■ SELECTED PASSAGE:
###
3 hours ago
Full post-mortem still in-progress.
Hello all,
As part of our commitment to be as transparent as possible about the recent outage: https://status.railway.com/ (and any incident on the platform) we are summarizing what we know thus far- as well as some common questions that we have fielded thus far. We plan to update this thread with our official post-mortem once we have the details.
As it stands right now, we are working on getting everyone recovered. If not, a user can now redeploy and we will route your code to a healthy machine. We have our whole support team working getting workloads on Google Cloud hosts restored. Keep in mind, we are getting ratelimited by GH as our build pipeline is restoring to be fully healthy.
What we know:
Around 22:20 UTC, our Google Cloud account was placed into a "restricted" status hence removing all of our cloud overflow VMs, our CloudSQL instance, and our API. In removing our API, it removed a central dependency that affected all GCP host workloads, and then after our network route cache expired, then affecting all workloads hosted on the Railway platform.
We don't have full knowledge as to why our account was suspended automatically. We got into contact at the start of incident and we remain in contact with the GCP engineering team as we root cause the issue.
FAQ:
Q: "Doesn't Railway run it's own hardware?"
A: Yes, Railway runs hardware in 8 sites around 4 locations around the world. At the start of 2026, due to demand on our systems, we have bursted back onto the cloud on AWS and GCP.
###
■ INFORMATION PROVIDED:
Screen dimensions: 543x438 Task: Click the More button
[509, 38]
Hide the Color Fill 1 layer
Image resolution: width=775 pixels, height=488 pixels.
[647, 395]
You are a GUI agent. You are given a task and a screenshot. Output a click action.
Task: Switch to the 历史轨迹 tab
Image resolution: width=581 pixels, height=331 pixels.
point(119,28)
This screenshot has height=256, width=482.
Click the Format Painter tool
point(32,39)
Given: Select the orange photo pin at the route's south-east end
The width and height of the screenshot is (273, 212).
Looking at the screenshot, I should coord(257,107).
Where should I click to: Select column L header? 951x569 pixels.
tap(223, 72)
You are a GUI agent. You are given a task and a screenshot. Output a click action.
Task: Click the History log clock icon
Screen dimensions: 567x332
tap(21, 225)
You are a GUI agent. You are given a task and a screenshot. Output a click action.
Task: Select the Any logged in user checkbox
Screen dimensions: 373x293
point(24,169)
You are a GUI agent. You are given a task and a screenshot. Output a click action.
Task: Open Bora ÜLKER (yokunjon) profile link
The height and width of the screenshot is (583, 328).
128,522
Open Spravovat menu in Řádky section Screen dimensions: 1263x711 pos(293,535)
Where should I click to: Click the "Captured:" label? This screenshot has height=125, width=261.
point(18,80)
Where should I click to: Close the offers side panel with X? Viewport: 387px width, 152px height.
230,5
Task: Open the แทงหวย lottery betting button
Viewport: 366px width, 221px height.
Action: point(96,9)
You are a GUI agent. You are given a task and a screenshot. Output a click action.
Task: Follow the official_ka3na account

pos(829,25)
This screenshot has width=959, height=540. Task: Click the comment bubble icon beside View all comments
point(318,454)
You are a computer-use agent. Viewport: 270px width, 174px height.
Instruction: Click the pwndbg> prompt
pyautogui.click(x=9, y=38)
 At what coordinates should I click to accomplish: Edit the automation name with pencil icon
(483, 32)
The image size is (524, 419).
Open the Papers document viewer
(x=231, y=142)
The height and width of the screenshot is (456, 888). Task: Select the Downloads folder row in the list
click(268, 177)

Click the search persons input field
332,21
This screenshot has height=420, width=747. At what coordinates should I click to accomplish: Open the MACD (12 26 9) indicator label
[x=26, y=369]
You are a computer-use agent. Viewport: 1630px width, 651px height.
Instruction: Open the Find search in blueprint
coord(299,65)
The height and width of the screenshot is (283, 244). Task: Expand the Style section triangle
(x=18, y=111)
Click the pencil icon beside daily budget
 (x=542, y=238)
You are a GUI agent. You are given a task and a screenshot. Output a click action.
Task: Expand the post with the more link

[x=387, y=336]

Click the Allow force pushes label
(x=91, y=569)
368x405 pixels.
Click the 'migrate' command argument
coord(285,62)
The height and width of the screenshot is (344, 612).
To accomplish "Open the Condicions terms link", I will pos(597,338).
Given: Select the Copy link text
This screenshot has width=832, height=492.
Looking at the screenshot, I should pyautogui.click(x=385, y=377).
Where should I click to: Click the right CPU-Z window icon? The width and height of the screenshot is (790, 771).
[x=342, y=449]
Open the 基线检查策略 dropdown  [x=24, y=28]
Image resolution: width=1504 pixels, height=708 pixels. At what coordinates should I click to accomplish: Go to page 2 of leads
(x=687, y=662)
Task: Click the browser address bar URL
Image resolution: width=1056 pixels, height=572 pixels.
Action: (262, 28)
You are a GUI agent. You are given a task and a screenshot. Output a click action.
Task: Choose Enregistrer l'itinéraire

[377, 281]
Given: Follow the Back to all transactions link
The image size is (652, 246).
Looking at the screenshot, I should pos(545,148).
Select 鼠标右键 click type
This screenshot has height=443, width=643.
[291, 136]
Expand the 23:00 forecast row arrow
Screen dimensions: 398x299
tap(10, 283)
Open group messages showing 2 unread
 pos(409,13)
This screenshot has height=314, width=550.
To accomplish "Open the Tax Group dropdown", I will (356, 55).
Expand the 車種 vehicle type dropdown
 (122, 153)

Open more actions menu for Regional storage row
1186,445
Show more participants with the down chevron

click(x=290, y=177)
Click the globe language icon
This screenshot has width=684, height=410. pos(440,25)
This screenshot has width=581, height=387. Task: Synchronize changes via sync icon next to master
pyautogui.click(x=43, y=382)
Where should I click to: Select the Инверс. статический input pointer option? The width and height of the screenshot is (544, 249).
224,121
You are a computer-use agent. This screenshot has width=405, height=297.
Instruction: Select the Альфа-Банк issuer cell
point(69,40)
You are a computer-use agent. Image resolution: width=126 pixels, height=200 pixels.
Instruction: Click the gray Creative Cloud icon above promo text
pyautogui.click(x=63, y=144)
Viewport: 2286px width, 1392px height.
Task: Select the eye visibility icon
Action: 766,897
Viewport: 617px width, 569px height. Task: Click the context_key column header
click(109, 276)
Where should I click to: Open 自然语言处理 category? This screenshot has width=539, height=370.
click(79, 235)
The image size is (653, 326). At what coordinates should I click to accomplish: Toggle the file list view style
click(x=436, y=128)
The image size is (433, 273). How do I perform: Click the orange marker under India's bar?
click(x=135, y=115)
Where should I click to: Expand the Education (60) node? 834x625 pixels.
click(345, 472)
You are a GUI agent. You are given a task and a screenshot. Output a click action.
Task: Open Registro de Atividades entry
###
■ TASK REQUIREMENTS:
**a.** What did the Railway outage post say was removed when the Google Cloud account was placed into "restricted" status? List each one.
**b.** According to the Railway outage post, at what time was the Google Cloud account placed into "restricted" status?
**c.** Does the Railway outage post agree with each statement?
(i) Railway runs hardware in 8 sites around 4 locations.
(ii) Railway fully knows why its account was suspended.
(iii) Railway burst back onto the cloud only on GCP.

■ ANSWERS PER TASK:
**a.**
- All of Railway's cloud overflow VMs
- Its CloudSQL instance
- Its API

**b.** Around 22:20 UTC.

**c.**
(i) Yes: "Railway runs hardware in 8 sites around 4 locations around the world."
(ii) No: "We don't have full knowledge as to why our account was suspended automatically."
(iii) No: "we have bursted back onto the cloud on AWS and GCP."